First and foremost in the actual reasons "Stuff" is wrong is this claim:

[saying javascript is scheme is] "...a thought-terminating cliché. It carries negative informational content and makes people actually know less about languages than they did before."

I am walking talking evidence that "Stuff" is dead wrong on this point. The idea that JavaScript has the functional language parts that I like in Python and Scheme made me curious about the language, allowed me to drop by preconceptions, and I investigated further and learned more about the language. That may well be the exact intention of Douglas saying JavaScript is Scheme-y, which it turns out, "Stuff" admits to before he gets started. This completely undermines the point that "Stuff" was trying to make here, before he makes it.

Second, "Stuff" capitulates to 1/3 similarity on the number of core Scheme features. Except, as he notes, another several are reasonably there but not up to his snuff. That puts us at more like 1/2 to 2/3. The other third is crap nobody wants in a modern language. "Stuff" is being (admittedly) biased about where he draws the line.

The most telling is that he points right at the things that we all want in a language: minimalism, first class functions, and closures. He comes right out and names all the languages we like and hold up as being "better" than JavaScript. :O There's no better reason to call JavaScript Scheme-y.


For reference the author is Bob Nystrom: http://www.stuffwithstuff.com/bob-nystrom.html , user 'munificent' on HN: https://news.ycombinator.com/user?id=munificent not that it should matter who he is.

Since I'm talking about him I'll say I think his Game Programming Patterns book is great: http://gameprogrammingpatterns.com


This. The great thing about JS, and time has proved this, is just how powerful a concept it was from the start and just how misunderstood it was. Just because people misused the flexibility of the language does not make it a bad one.

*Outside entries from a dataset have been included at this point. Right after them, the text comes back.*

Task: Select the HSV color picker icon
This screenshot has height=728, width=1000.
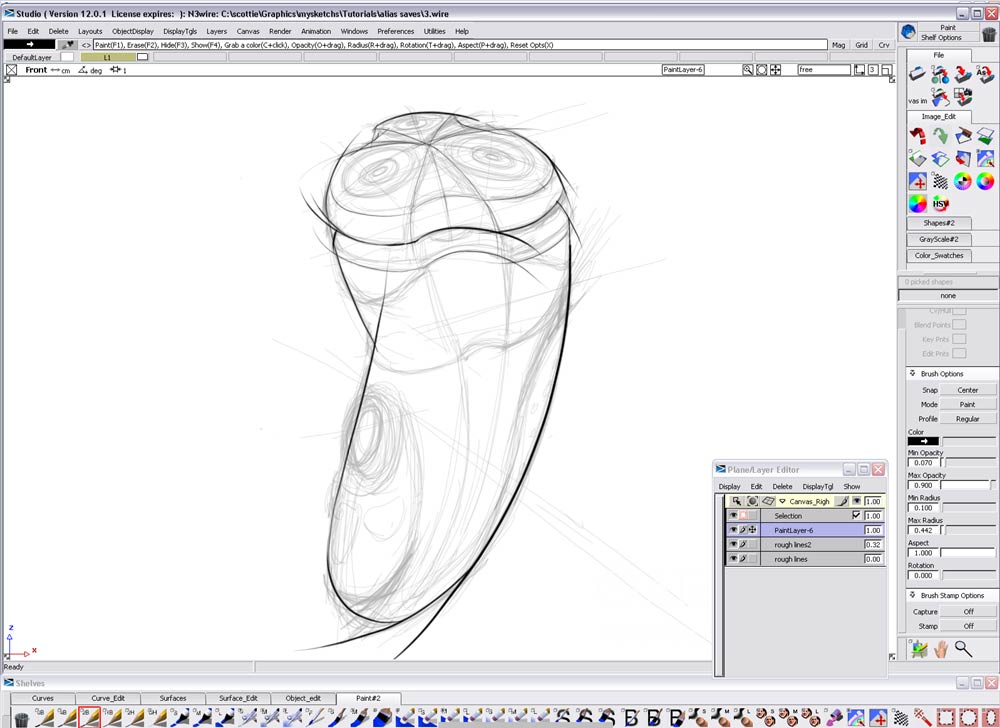Action: 940,203
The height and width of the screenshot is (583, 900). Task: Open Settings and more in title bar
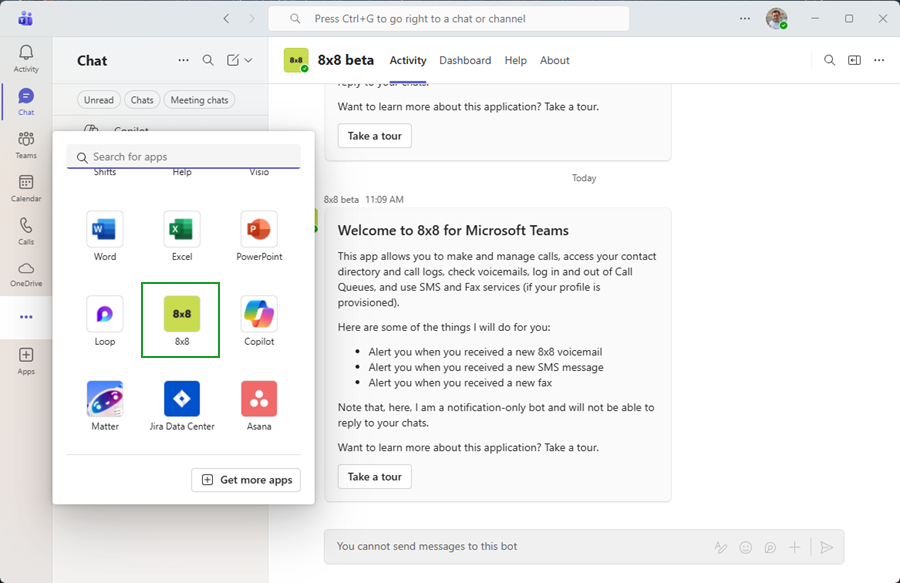click(x=744, y=18)
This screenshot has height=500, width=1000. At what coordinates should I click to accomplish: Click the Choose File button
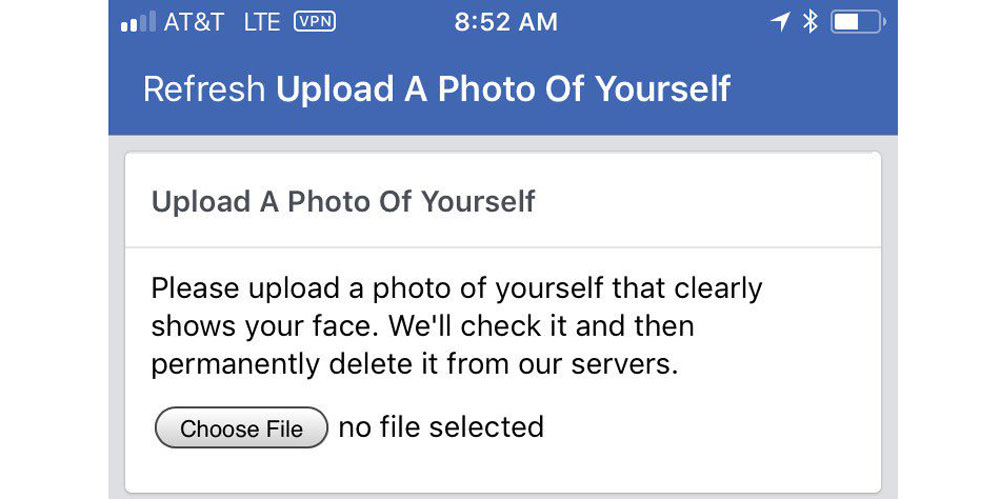[x=241, y=429]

http://www.crockford.com/javascript/javascript.html

As the JS engines in browsers have got better and more "real developers" have come on board the wild west is no longer so wild. The problem I found before was that front-end developers would code JS but they had no formal education in programming, so they couldn't grasp those OO concepts. If you look at some of the libraries and JS code out there now you'd be amazed at the standard of code. Most of it far beyond me now, I haven't coded in JS in some time.